Mech Mechanic Simulator is a PlayWay joint, and it shows. PlayWay publish games like House Flipper and Car Mechanic Simulator, and if you’ve played or seen them, you know what to expect with this upcoming, scifi variant. The same as the others – but with mechs! That is to say, the same as the others, but better. There’s a trailer below, and a demo on Steam that I’ve had a play with.

My four-year-old kid has a bunch of iPad apps in which he taps and swipes on wounded animals in order to pluck thorns, wrap their scratches in gauze, and comb their hair. Mech Mechanic Simulator isn’t too far off that.

In first-person, you walk around a vaguely futuristic garage, take on jobs to fix mechs, scan them to spot broken parts, and then click, click, and drag to remove its parts one by one. Screws and bolts and wires need to be removed before you can remove the panels, panels need to be removed before you can remove the pneumatic pistons, and you keep going until you find the part that’s in need of repair or replacing. Then to put it back together again.

It’s simple, repetitive, has a terrible framerate, is scored with generic rock music, and has an irritating “comedy” robot who makes one of six available quips every 15 seconds on a loop. I don’t hate it. Turn off its audio, put on a podcast, and it’s a fairly relaxing and methodical way to spend time with some mechs. I say this as someone who bought a Gundam kit last year in a desperate attempt to develop some sort of lockdown hobby, and spent a perfectly pleasant three evenings snapping its tiny pieces together. We grow older, but we don’t really change, eh.

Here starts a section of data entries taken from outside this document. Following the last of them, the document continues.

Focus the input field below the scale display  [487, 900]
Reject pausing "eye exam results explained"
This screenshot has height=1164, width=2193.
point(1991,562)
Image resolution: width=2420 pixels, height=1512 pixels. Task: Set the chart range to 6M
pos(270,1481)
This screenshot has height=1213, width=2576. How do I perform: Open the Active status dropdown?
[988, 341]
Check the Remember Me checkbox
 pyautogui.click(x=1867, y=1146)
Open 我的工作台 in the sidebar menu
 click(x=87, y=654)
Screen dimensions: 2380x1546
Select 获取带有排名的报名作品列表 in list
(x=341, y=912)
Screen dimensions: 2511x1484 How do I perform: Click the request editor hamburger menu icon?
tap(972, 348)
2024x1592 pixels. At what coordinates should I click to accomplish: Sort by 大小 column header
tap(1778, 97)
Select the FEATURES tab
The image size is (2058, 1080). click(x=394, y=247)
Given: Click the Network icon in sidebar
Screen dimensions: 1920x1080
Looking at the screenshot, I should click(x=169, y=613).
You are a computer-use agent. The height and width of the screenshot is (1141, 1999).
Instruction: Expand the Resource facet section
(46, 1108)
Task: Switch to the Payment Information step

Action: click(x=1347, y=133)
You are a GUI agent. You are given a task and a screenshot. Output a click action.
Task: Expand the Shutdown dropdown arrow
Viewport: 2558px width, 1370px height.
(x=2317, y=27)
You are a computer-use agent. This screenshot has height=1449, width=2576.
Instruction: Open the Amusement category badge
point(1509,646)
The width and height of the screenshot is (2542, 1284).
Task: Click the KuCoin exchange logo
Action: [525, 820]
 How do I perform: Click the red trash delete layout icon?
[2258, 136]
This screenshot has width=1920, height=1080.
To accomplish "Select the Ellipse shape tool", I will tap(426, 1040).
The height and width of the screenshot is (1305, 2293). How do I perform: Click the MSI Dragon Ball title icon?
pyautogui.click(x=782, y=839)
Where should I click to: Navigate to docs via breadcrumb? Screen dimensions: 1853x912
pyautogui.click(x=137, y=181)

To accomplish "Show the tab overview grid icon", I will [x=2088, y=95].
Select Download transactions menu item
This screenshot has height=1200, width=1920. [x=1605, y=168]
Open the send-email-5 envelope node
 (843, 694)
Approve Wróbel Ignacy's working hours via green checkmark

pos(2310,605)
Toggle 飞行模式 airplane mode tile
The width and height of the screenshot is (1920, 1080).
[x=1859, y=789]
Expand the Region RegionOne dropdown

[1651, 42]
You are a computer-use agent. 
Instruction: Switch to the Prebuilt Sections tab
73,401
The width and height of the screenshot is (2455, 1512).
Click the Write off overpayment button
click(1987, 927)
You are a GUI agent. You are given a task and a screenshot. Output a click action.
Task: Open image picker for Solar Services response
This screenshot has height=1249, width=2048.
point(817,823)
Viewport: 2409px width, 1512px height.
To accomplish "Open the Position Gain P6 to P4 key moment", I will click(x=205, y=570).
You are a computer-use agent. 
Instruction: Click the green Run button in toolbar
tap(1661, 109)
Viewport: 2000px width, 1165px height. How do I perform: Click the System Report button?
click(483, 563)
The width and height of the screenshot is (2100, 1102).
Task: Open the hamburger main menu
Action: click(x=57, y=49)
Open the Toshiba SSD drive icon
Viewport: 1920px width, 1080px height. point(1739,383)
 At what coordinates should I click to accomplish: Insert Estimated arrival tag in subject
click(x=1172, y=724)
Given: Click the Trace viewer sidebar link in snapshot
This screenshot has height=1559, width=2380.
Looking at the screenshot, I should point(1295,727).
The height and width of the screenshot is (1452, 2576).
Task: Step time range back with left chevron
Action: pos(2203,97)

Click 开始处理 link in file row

There’s a bunch of other stuff going on in Mech Mechanic including a shop with hundreds of items and some sort of fluctuating economy, jobs of varying difficulty, and so on, but I didn’t see enough in an hour to know how the experience might change over the long haul. I played enough to know that I want a game like this, but maybe not like this.

You can grab said demo for yourself from Steam. Polyslash (its developer and publisher, who are majority owned by PlayWay) say there’s a more robust ‘Prologue’ release planned, and the game itself is listed as “almost done”.